The groups - with names including Common Law Court, National Freemen, North American Freedom Council, Committee of Public Safety and Christian Jural Society - met in public libraries, an industrial park and a Howard Johnson's, Quigley testified.

Quigley testified IRS agents investigated because they thought they had "a severe problem in the Central Florida area."

Prosecutors have portrayed the group as dangerous vigilantes who advocated storming Orlando's federal court and taking judges hostage.

IRS agents were threatened and subject to numerous nuisance liens to ruin their credit ratings. In addition, Quigley said, the IRS thought groups were plotting to seize an IRS office in Florida.

At a September 1995 meeting in Kissimmee, Quigley testified, Ippolito and his daughter taught about two dozen people how to form their own group and wreak havoc on federal and state judicial systems.

Ippolito and his followers believe they are part of a superior class of citizens not subject to state or federal laws, according to prosecutors. The U.S. Constitution and the power of the people are the only authorities they recognize.

Tape-recorded portions of the organizational meeting were played Friday for the jury.

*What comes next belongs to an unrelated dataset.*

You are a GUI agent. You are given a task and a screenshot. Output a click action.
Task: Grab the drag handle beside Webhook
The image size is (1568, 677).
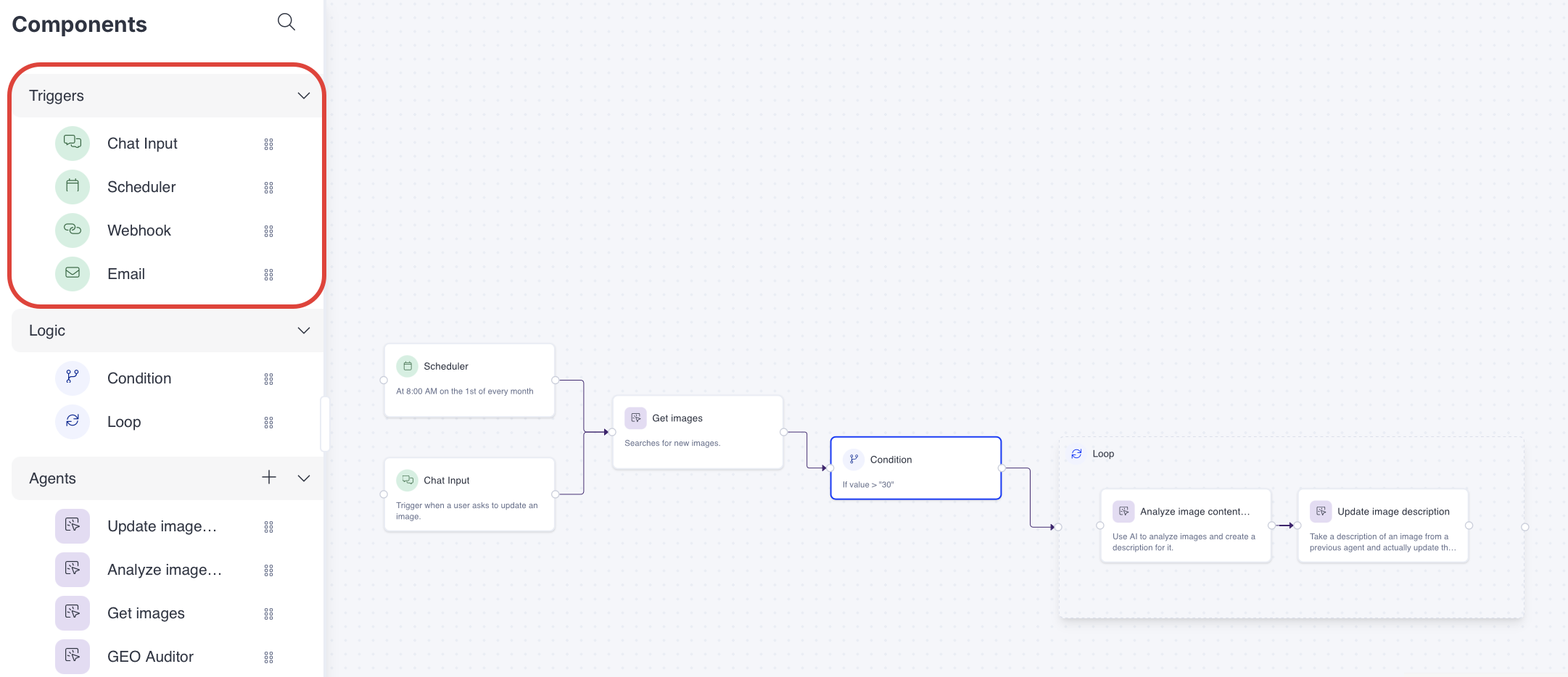(x=269, y=231)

"You are the boss. You are the highest authority here," Ippolito told his audience. "This is powerful, what we're doing. This is so powerful that it's almost frightening.

"If you want to set yourself free, stand up and be counted," he said. "If you don't believe in the Constitution, I'll charge you with treason right here and now."

Ippolito and Mokdad bragged they disrupted trials in California and Colorado and planned to do the same for compatriots imprisoned in Orlando.